Thanks for the heads up…still under the weather just wasn’t thinking clearly–glad you noticed my blunder. I’ll dwnload newest version
Thumbs up for your help!
No problem.
But at least you can still smile - good attitude ;D
But at least you can still smile - good attitude ;D
Greetings Essexboy! Finally reinstalled Avast and did the MBR scan…taa dah! yep I saw one nasty red blazing line…is this the culprit? Also had a blue screen for my very first time ever. Posting it also. I removed HP’s excess stuff and used CCleaner today and finally understood how it works. Bumping my Avast for dummies up to a D- “Hey! thats a major improvement for this lady ;)” Back to class I go.
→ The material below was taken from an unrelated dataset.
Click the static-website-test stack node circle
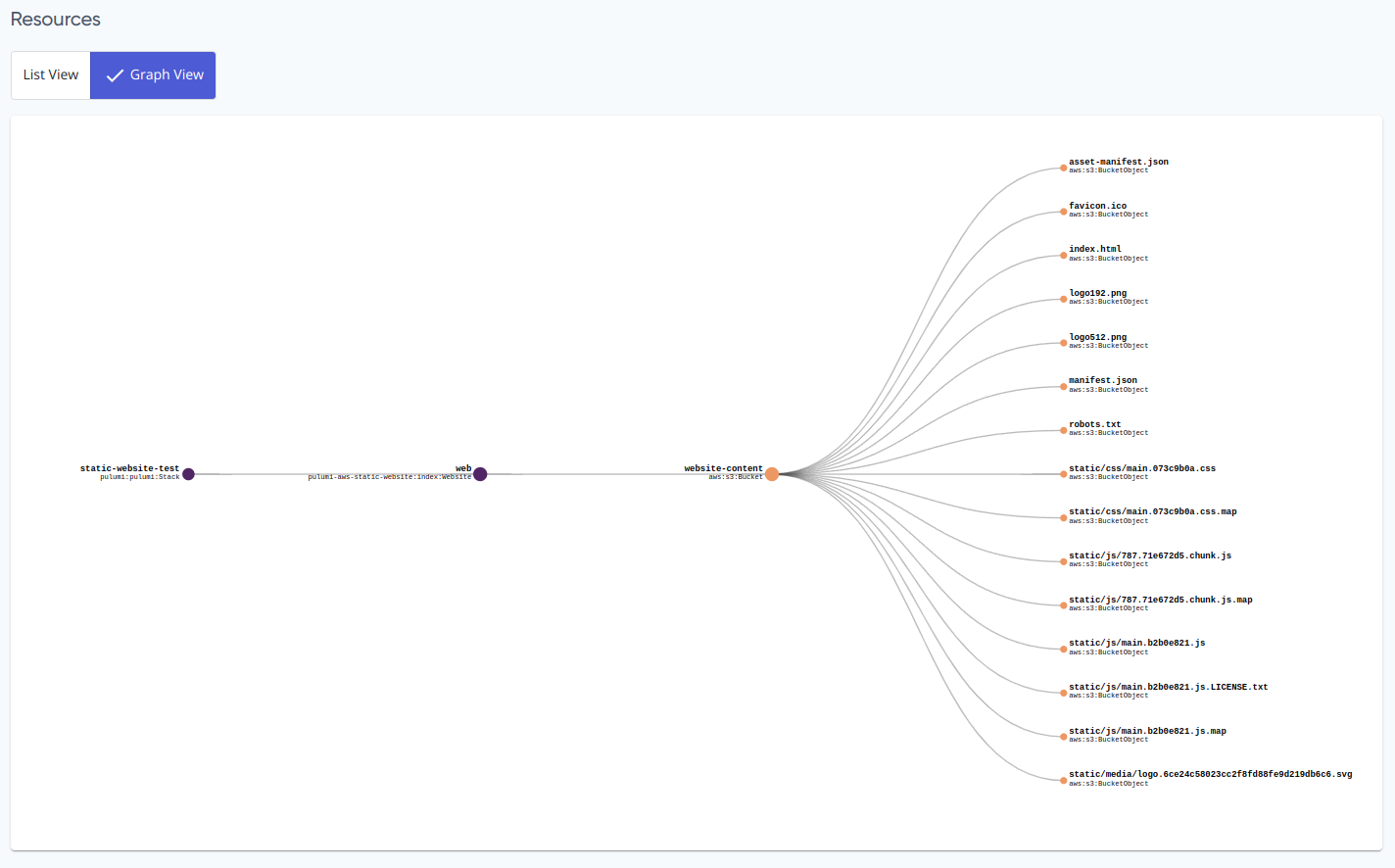Viewport: 1395px width, 868px height. (x=188, y=474)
aswMBR version 0.9.7.777 Copyright(c) 2011 AVAST Software
Run date: 2011-07-19 22:38:04
22:38:04.034 OS Version: Windows x64 6.1.7601 Service Pack 1
22:38:04.034 Number of processors: 1 586 0x602
22:38:04.034 ComputerName: TERRYS UserName:
22:38:06.468 Initialize success
22:38:06.951 AVAST engine defs: 11071901
22:38:11.132 Disk 0 (boot) \Device\Harddisk0\DR0 → \Device\Ide\IdeDeviceP0T0L0-0
22:38:11.132 Disk 0 Vendor: WDC_WD1600BEVT-60ZCT1 13.01A13 Size: 152627MB BusType: 11
22:38:11.210 Disk 0 MBR read successfully
22:38:11.210 Disk 0 MBR scan
22:38:11.210 Disk 0 unknown MBR code
22:38:11.226 Service scanning
22:38:21.475 Disk 0 trace - called modules:
22:38:21.491 ntoskrnl.exe CLASSPNP.SYS disk.sys ataport.SYS PCIIDEX.SYS hal.dll msahci.sys
22:38:21.506 1 nt!IofCallDriver → \Device\Harddisk0\DR0[0xfffffa80024d3060]
22:38:21.506 3 CLASSPNP.SYS[fffff880010f443f] → nt!IofCallDriver → \Device\Ide\IdeDeviceP0T0L0-0[0xfffffa800248c060]
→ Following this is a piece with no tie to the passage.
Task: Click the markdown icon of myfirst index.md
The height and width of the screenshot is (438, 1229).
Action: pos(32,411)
22:38:22.551 AVAST engine scan C:\Windows
22:38:25.515 AVAST engine scan C:\Windows\system32
22:40:55.369 AVAST engine scan C:\Windows\system32\drivers
22:41:11.016 AVAST engine scan C:\Users\Terry S
22:41:45.726 File: C:\Users\TerryS\AppData\Roaming\Bc\svhst.exe INFECTED Win32:Dropper-gen [Drp]
22:43:42.680 AVAST engine scan C:\ProgramData
22:44:49.619 Scan finished successfully
22:46:16.027 Disk 0 MBR has been saved successfully to “C:\Users\Terry S\Desktop\MBR.dat”
22:46:16.027 The log file has been saved successfully to “C:\Users\Terry S\Desktop\aswMBR-7-19-11_scan.txt”
~ Blue Screen ~
Problem signature:
Problem Event Name: BlueScreen
OS Version: 6.1.7601.2.1.0.768.3
Locale ID: 1033
Additional information about the problem:
BCCode: a
BCP1: 0000000000000000
BCP2: 0000000000000002
BCP3: 0000000000000001
BCP4: FFFFF80002A8F78C
OS Version: 6_1_7601
Service Pack: 1_0
Product: 768_1
Files that help describe the problem:
C:\Windows\Minidump\071911-33181-01.dmp
C:\Users\TS\AppData\Local\Temp\WER-48141-0.sysdata.xml
Read our privacy statement online:
http://go.microsoft.com/fwlink/?linkid=104288&clcid=0x0409
If the online privacy statement is not available, please read our privacy statement offline:
C:\Windows\system32\en-US\erofflps.txt
OK lets kill that if Avast hasn’t allready, once done could you run a fresh OTS scan please and let me know how your computer is behaving
Start OTS. Copy/Paste the information in the quotebox below into the panel where it says “Paste fix here” and then click the Run Fix button.
[Unregister Dlls]
[Custom Items]
:Files
C:\Users\TerryS\AppData\Roaming\Bc\svhst.exe
:end
[Empty Temp Folders]
[EmptyFlash]
[CreateRestorePoint]
The fix should only take a very short time. When the fix is completed a message box will popup telling you that it is finished. Click the Ok button and Notepad will open with a log of actions taken during the fix. Post that information back here
I will review the information when it comes back in.
Depending on what the fix contains, this process may take some time and your desktop icons might disappear or other uncommon behavior may occur.
This is no sign of malfunction, do not panic!